RECORDS FOR THIS TASK:
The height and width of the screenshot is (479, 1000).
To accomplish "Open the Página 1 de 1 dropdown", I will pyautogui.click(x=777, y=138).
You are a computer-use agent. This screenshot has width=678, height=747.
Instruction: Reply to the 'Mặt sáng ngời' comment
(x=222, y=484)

---

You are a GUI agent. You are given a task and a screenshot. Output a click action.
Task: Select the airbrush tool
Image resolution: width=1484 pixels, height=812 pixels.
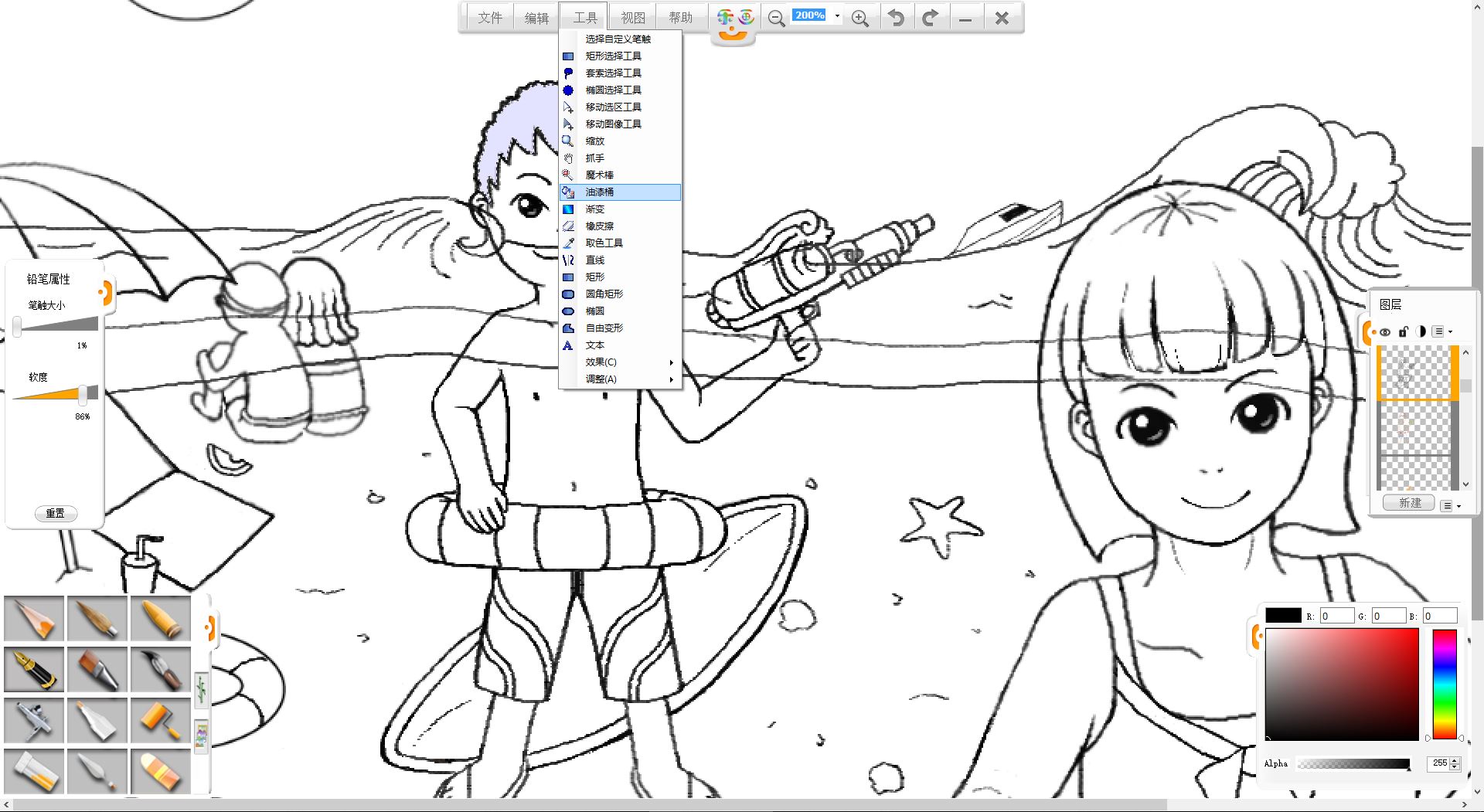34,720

WHAT YOU WILL DO:
Extract each line holding the word "agent" from the records.

EXERCISE RESPONSE:
You are a computer-use agent. This screenshot has width=678, height=747.
You are a GUI agent. You are given a task and a screenshot. Output a click action.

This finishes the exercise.